Tiffany Caza @Tiff_Caza
Dr. Tiffany Caza is a nephropathologist at Arkana Laboratories. She is passionate about kidney disease research and nephropathology education.
In patients with acute tubular injury, characteristics of intratubular casts assist in determining the etiology of disease. Light chain casts have an atypical morphology with a fractured appearance or giant cell reaction, are often PAS-pale, and demonstrate restriction for a single immunoglobulin light chain. Presence of light chain casts is diagnostic of multiple myeloma (a ‘myeloma-defining event’). Red blood cell casts are seen in the setting of an active glomerulonephritis or in anticoagulant-associated nephropathy. White blood cell casts can indicate an ascending infection (i.e. pyelonephritis) or can sometimes be seen in acute interstitial nephritis. Bilirubin casts frequently have a yellow or yellow-green hue on H & E staining and are positive with Hall’s bilirubin stain, where they have a characteristic olive green appearance and are indicative of liver failure (frequently in the setting of hepatorenal syndrome). Hyaline and Tamm-Horsfall protein within casts are PAS-positive and are typically associated with chronic injury. Pigmented granular casts can occur in the setting of myoglobin-cast nephropathy (associated with rhabdomyolysis and myoglobinuria), hemoglobin-cast nephropathy (of which occurs in the setting of intravascular hemolysis and hemoglobinuria), and rarely light chain casts can also have a granular morphology.
To work up a biopsy with pigmented granular casts within tubules, first carefully confirm that there are no light chain restricted casts under routine immunofluorescence. If there is no light chain restriction, immunohistochemical staining for hemoglobin and myoglobin can be instrumental for identifying an underlying etiology. Myoglobin casts are far more common than hemoglobin casts, however, they have indistinguishable morphology and it is recommended to examine both in each case.

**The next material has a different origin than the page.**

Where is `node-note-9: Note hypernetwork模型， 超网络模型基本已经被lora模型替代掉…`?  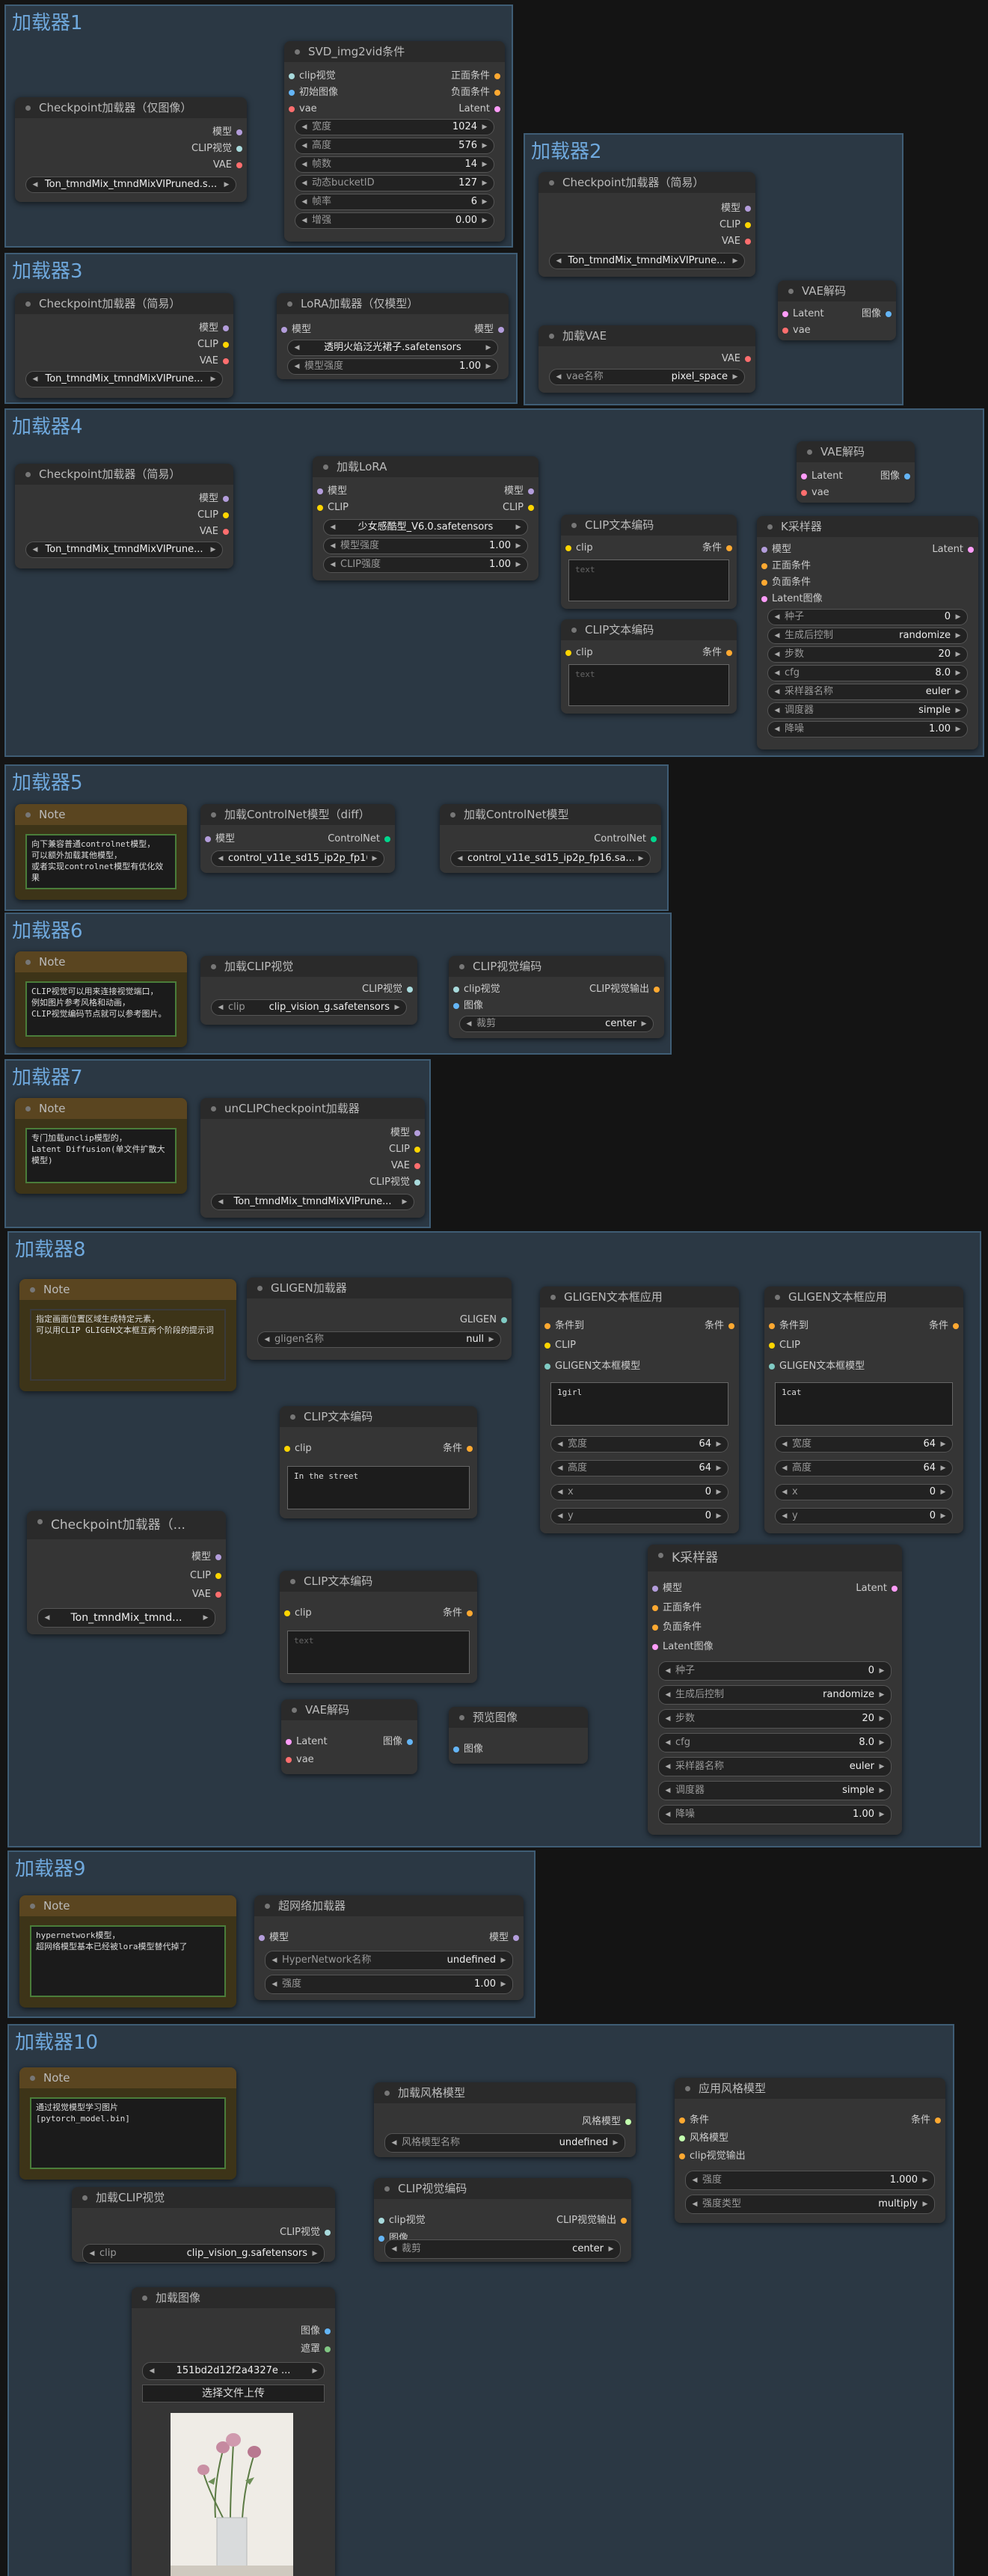 node-note-9: Note hypernetwork模型， 超网络模型基本已经被lora模型替代掉… is located at coordinates (128, 1951). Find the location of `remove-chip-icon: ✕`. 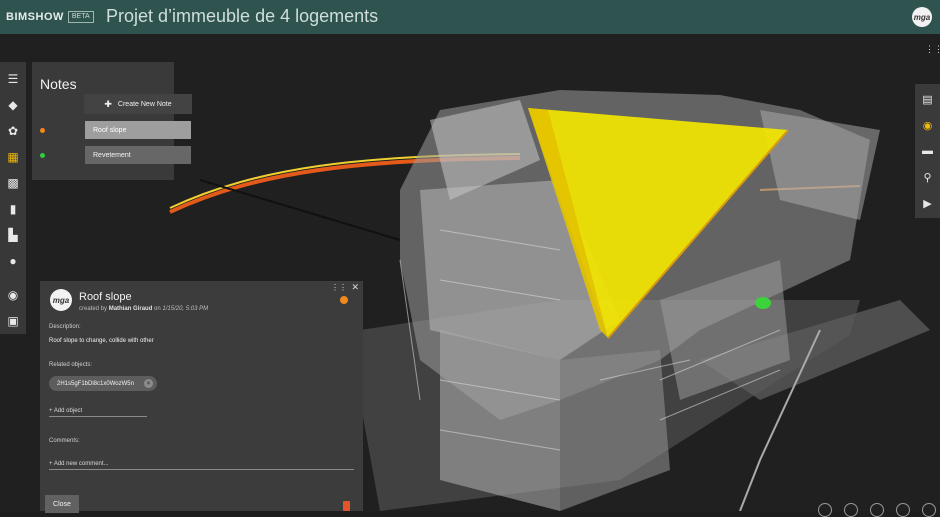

Here is a representative biopsy from a patient with acute tubular injury containing pigmented granular casts.
The diagnosis in this case is acute tubular injury with hemoglobin casts, or hemolysis-associated hemoglobin cast nephropathy. The presence of hemoglobin casts on a kidney biopsy is highly suspicious for intravascular hemolysis and corresponding hemoglobinuria. In a clinicopathologic case series of 27 patients with hemoglobin cast nephropathy, all patients presented with severe acute kidney injury with a mean creatinine of 8.0 mg/dL. The most common etiologies were medications (especially Rifampin and other antibiotics) and autoimmune hemolytic anemia. Less common etiologies included paroxysmal nocturnal hemoglobinuria, G6PD deficiency, hemolytic transfusion reactions, toxin ingestion, disseminated intravascular coagulation, hemoglobinopathy, snake bites, parasitic infections (such as malaria), and mechanical hemolysis from artificial heart valves.
Myoglobin cast nephropathy, which has an identical morphologic appearance, is 10-fold more common than hemoglobin cast nephropathy. Myoglobin cast nephropathy has an incidence of 0.6-0.8% of all kidney biopsies, with hemoglobin cast nephropathy only 0.063% (Liapis et al, 2016). In a series of 214 patients, acute kidney injury was common with a mean creatinine of 10.8 mg/dL. CPK was markedly elevated in many patients, with the mean CPK of 16,586 IU/mL. The etiologic differential diagnosis is quite broad and includes various sources of muscle injury (seizures, trauma, intense physical activity, surgery), chemotherapy, other drugs (medicinal and illicit), dehydration, sepsis, shock, wasp stings, and snake envenomation.
Acute tubular injury with pigmented granular casts is most frequently caused by hemoglobin or myoglobin cast nephropathy, both of which have a broad etiologic differential diagnosis. Hemoglobin and myoglobin immunohistochemistry is recommended for all kidney biopsies containing pigmented granular or beaded casts to aid in determining an underlying cause.